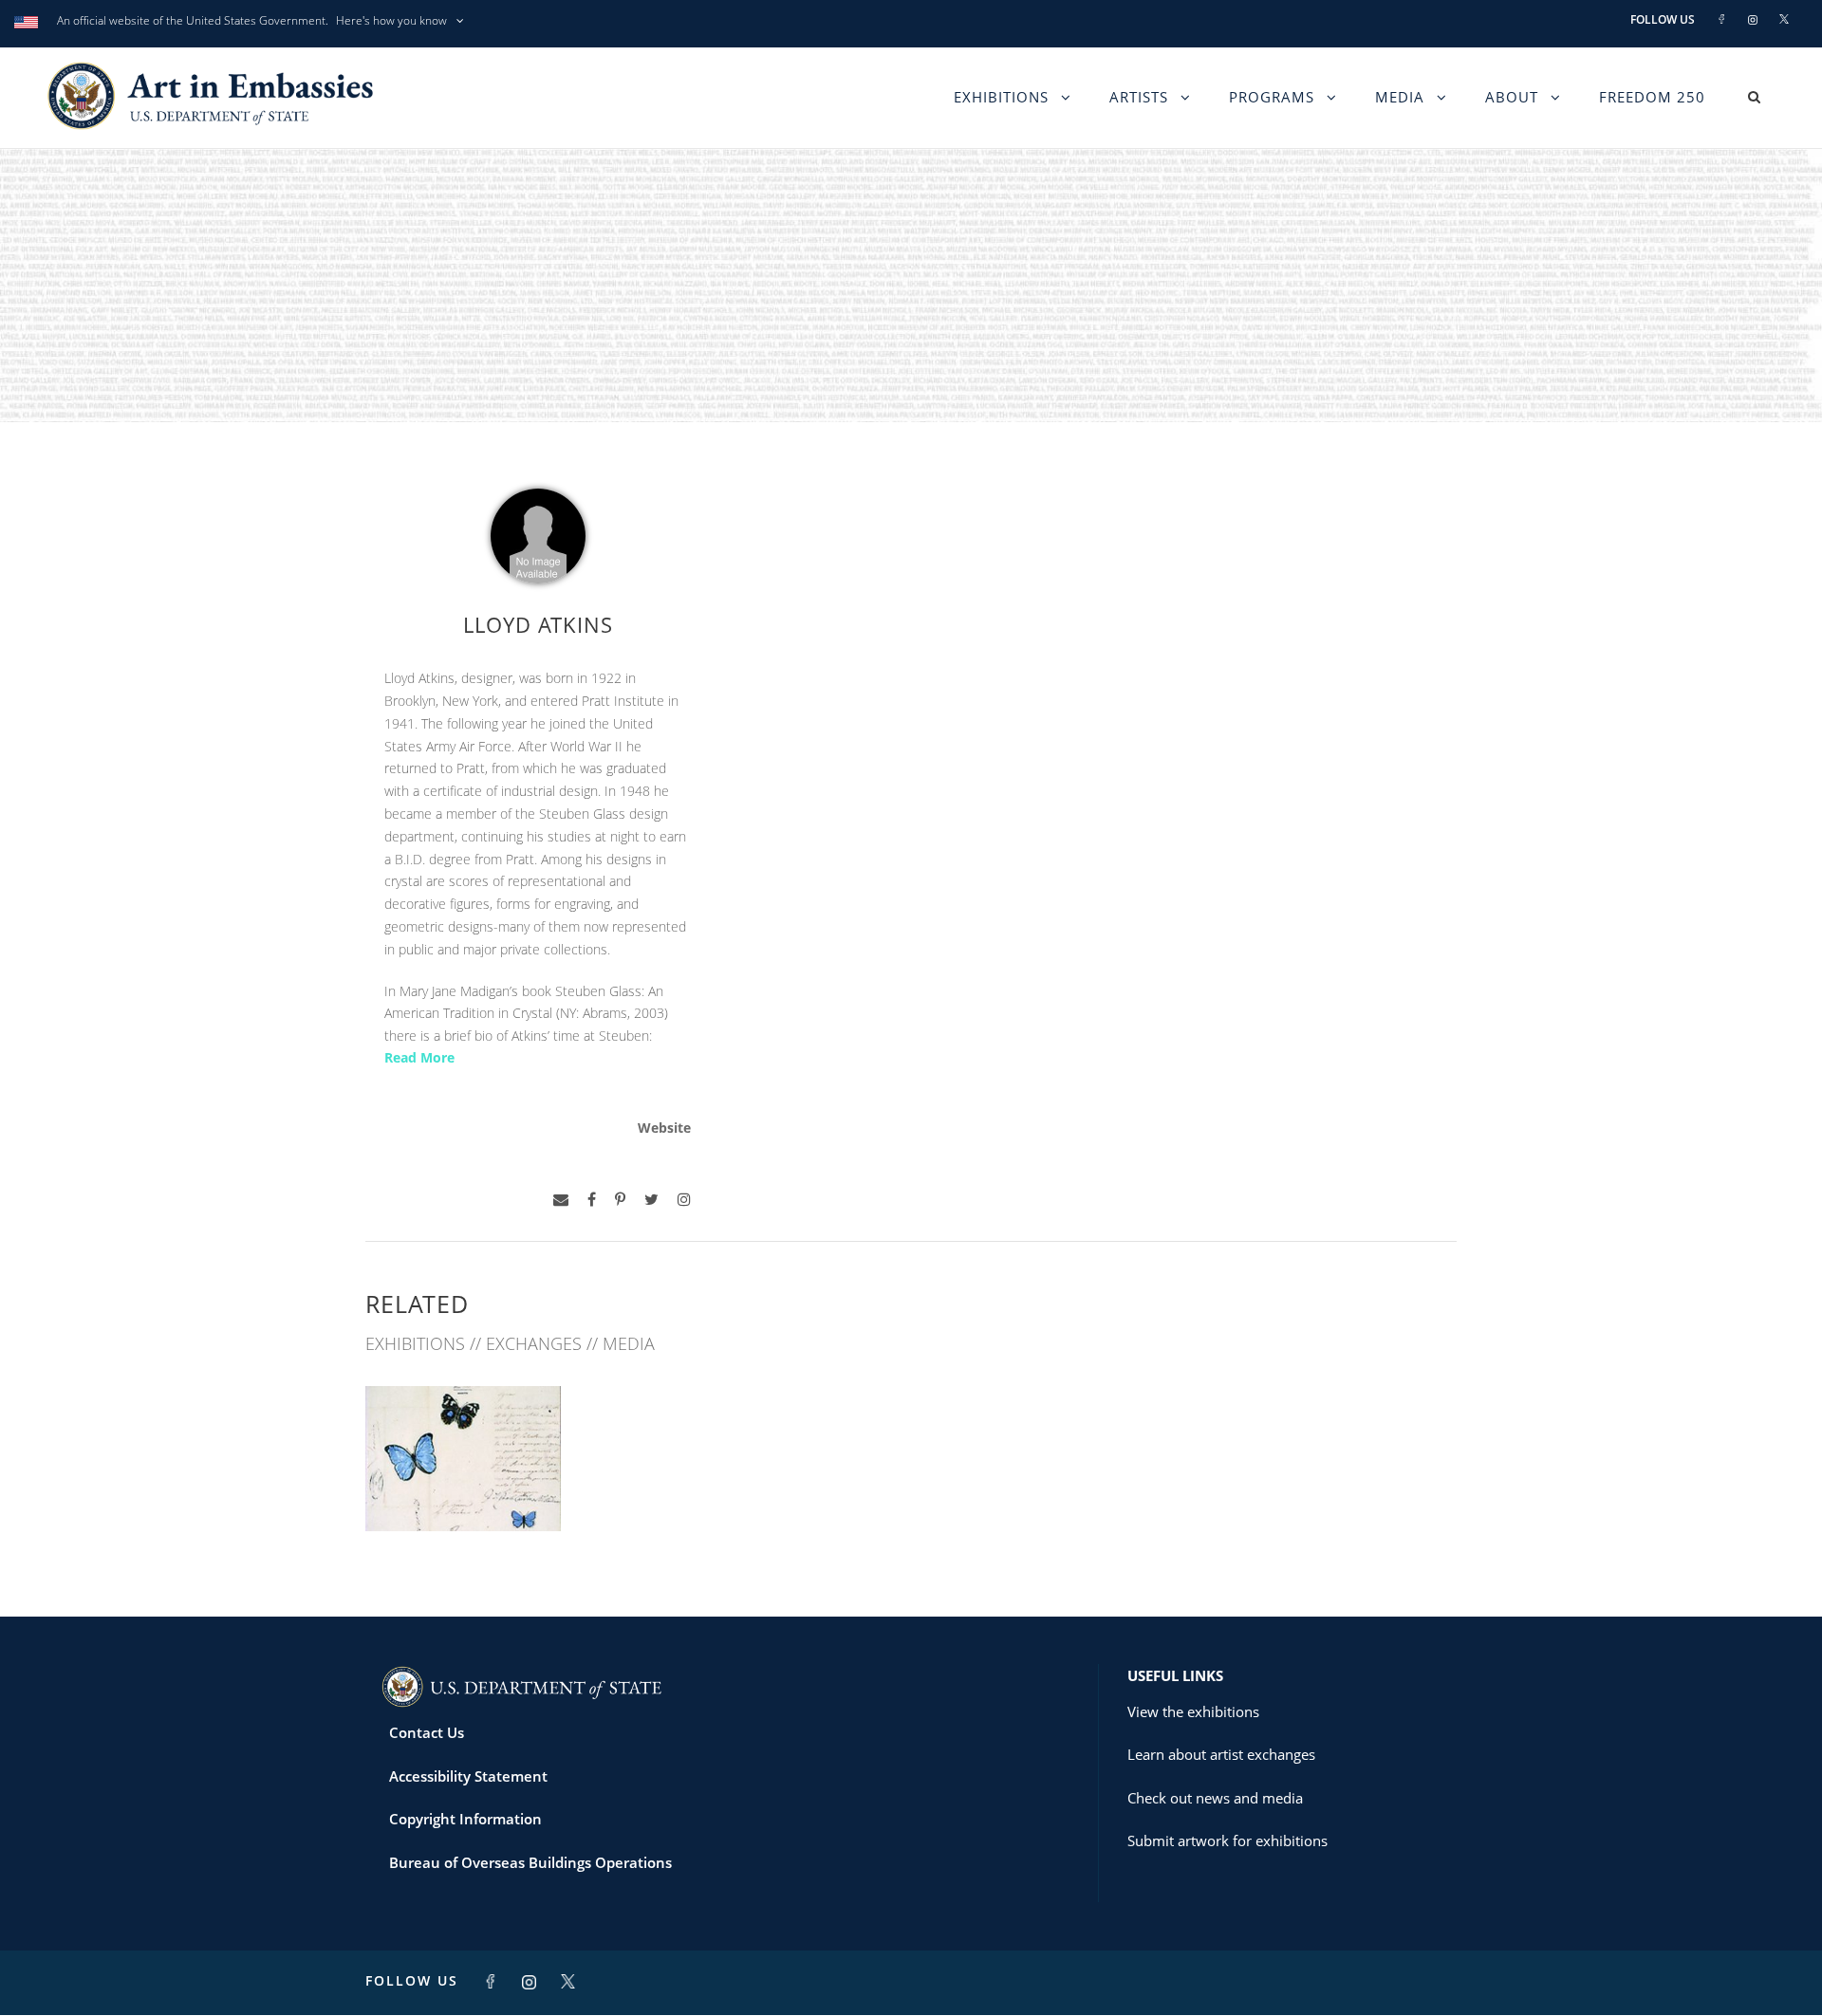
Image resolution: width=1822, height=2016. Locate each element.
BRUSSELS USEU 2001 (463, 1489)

---

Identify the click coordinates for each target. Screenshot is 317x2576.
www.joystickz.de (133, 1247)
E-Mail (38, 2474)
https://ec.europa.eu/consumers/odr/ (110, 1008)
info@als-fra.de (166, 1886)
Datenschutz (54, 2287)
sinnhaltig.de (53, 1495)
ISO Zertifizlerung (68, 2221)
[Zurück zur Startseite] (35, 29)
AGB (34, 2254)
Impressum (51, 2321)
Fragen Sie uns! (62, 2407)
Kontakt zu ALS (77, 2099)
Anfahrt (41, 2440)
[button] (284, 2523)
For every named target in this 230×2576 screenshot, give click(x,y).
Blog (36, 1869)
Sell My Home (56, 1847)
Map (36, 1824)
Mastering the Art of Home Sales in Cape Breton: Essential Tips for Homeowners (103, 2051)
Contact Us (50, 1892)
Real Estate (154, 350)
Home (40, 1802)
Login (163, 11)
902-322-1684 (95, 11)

EXERCISE DIRECTIONS>
Give back precisely the lines above that start at the line containing "Identify the click" and end at the line containing "902-322-1684 (95, 11)", inclusive. No other lines belong in the output.

WRITTEN ANSWER>
Identify the click coordinates for each target. Screenshot is 317x2576.
www.joystickz.de (133, 1247)
E-Mail (38, 2474)
https://ec.europa.eu/consumers/odr/ (110, 1008)
info@als-fra.de (166, 1886)
Datenschutz (54, 2287)
sinnhaltig.de (53, 1495)
ISO Zertifizlerung (68, 2221)
[Zurück zur Startseite] (35, 29)
AGB (34, 2254)
Impressum (51, 2321)
Fragen Sie uns! (62, 2407)
Kontakt zu ALS (77, 2099)
Anfahrt (41, 2440)
[button] (284, 2523)
For every named target in this 230×2576 screenshot, give click(x,y).
Blog (36, 1869)
Sell My Home (56, 1847)
Map (36, 1824)
Mastering the Art of Home Sales in Cape Breton: Essential Tips for Homeowners (103, 2051)
Contact Us (50, 1892)
Real Estate (154, 350)
Home (40, 1802)
Login (163, 11)
902-322-1684 (95, 11)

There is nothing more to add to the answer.